Extracted entries:
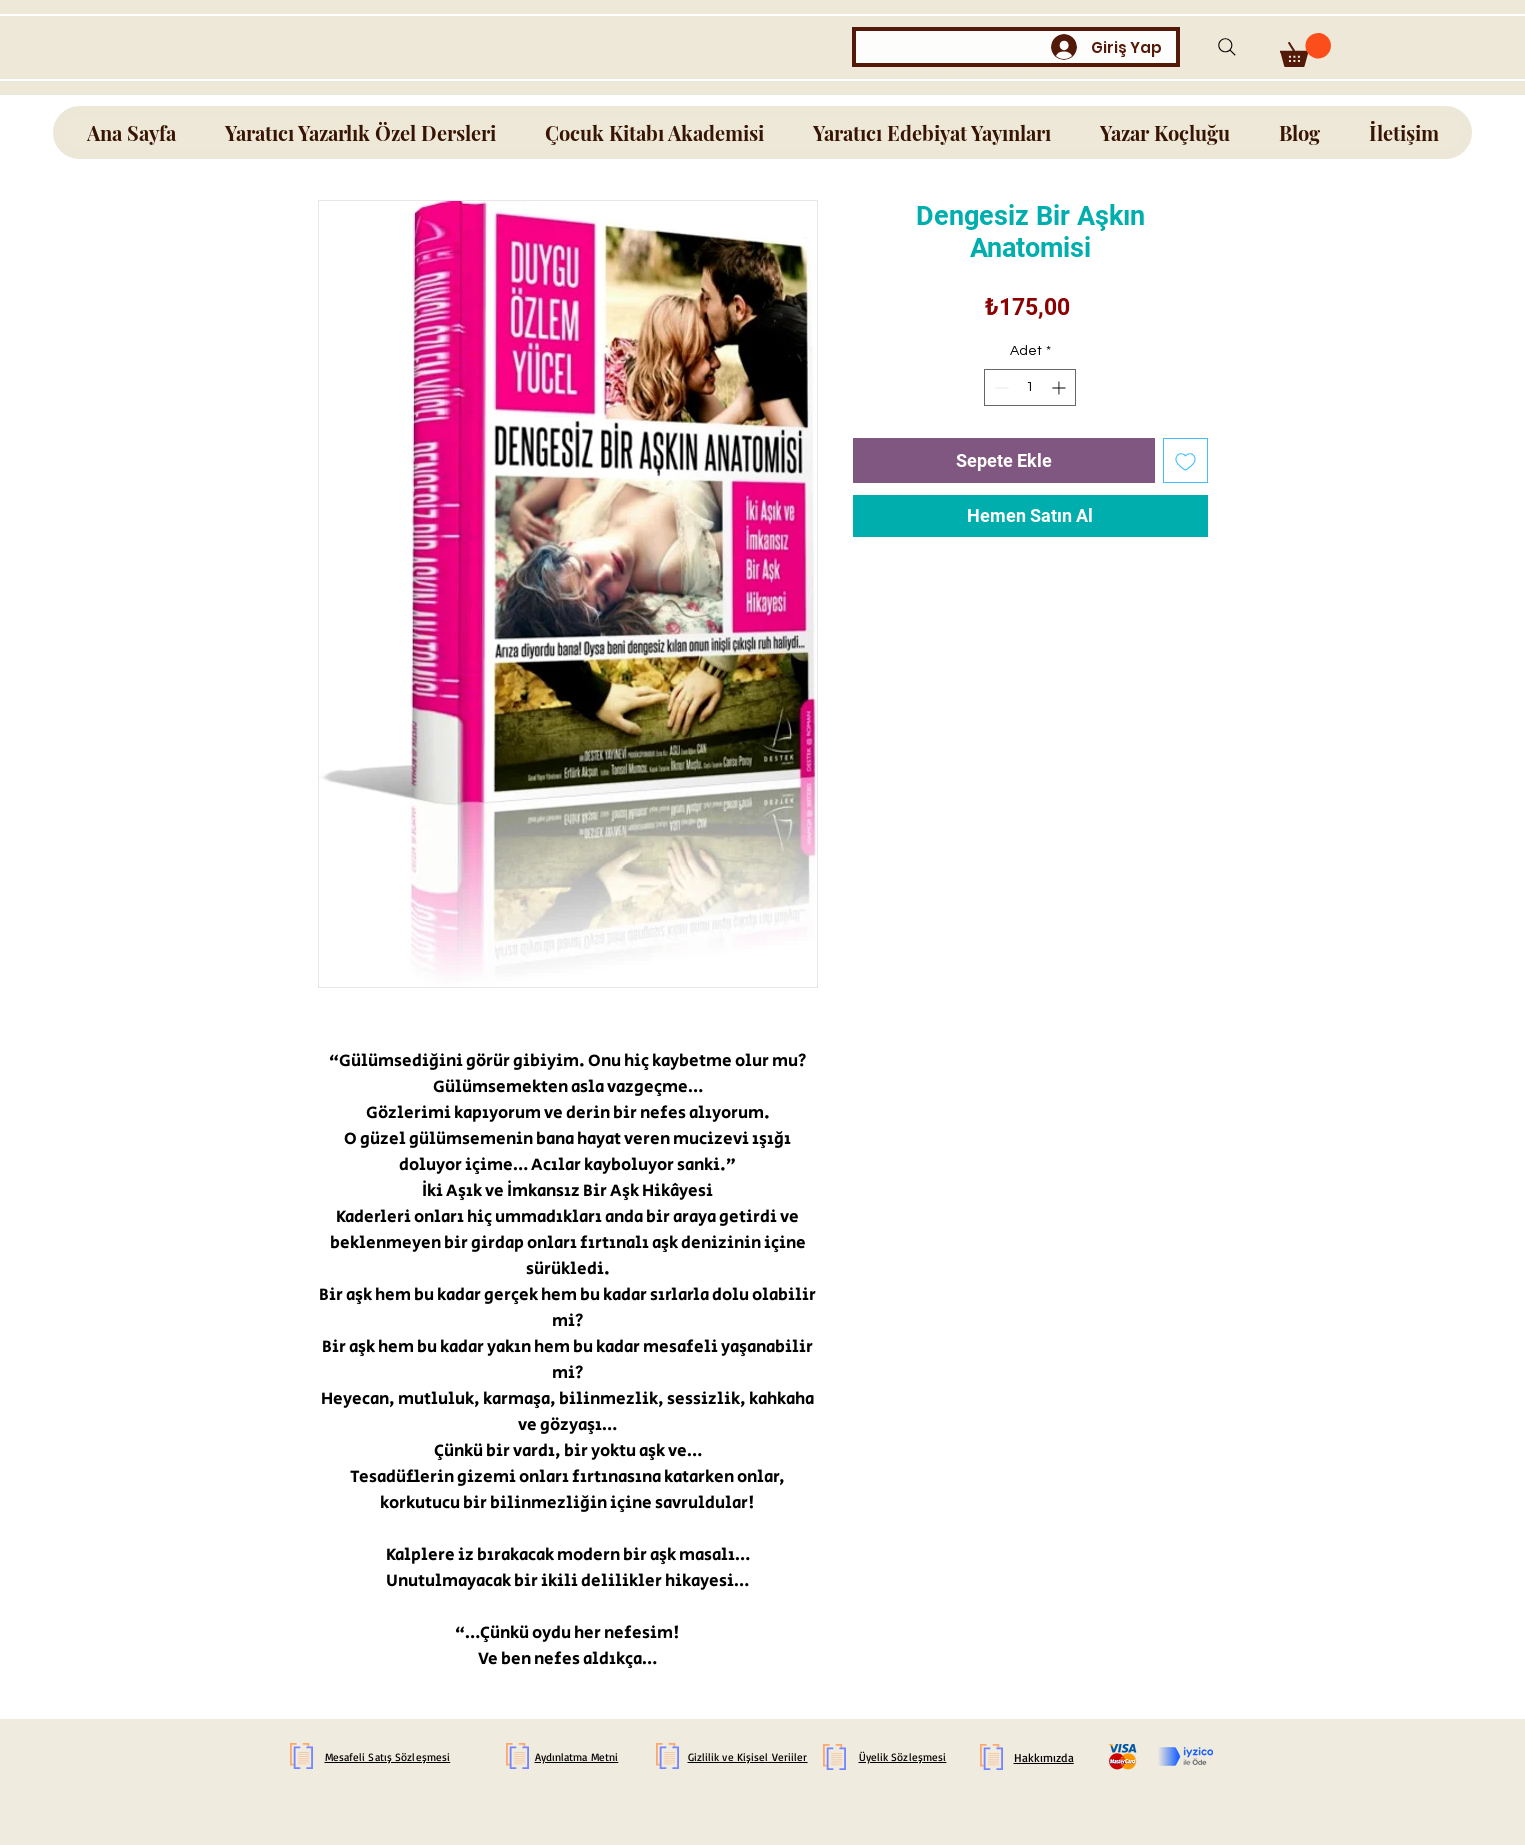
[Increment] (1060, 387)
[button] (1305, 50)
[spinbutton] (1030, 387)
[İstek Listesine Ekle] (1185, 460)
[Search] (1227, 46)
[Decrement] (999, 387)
==
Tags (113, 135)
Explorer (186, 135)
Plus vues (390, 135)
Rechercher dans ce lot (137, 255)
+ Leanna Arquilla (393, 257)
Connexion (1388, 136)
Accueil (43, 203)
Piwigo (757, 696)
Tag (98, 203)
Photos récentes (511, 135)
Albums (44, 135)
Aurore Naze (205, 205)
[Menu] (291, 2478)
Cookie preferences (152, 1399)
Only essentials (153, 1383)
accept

Given request: Present everything from the row containing "Tags (113, 135)" down to and including the row containing "Only essentials (153, 1383)" as a Markdown table with the columns Number and Text, skipping any blank rows.

The answer:
| Number | Text |
|---|---|
| 1 | Tags (113, 135) |
| 2 | Explorer (186, 135) |
| 3 | Plus vues (390, 135) |
| 4 | Rechercher dans ce lot (137, 255) |
| 5 | + Leanna Arquilla (393, 257) |
| 6 | Connexion (1388, 136) |
| 7 | Accueil (43, 203) |
| 8 | Piwigo (757, 696) |
| 9 | Tag (98, 203) |
| 10 | Photos récentes (511, 135) |
| 11 | Albums (44, 135) |
| 12 | Aurore Naze (205, 205) |
| 13 | [Menu] (291, 2478) |
| 14 | Cookie preferences (152, 1399) |
| 15 | Only essentials (153, 1383) |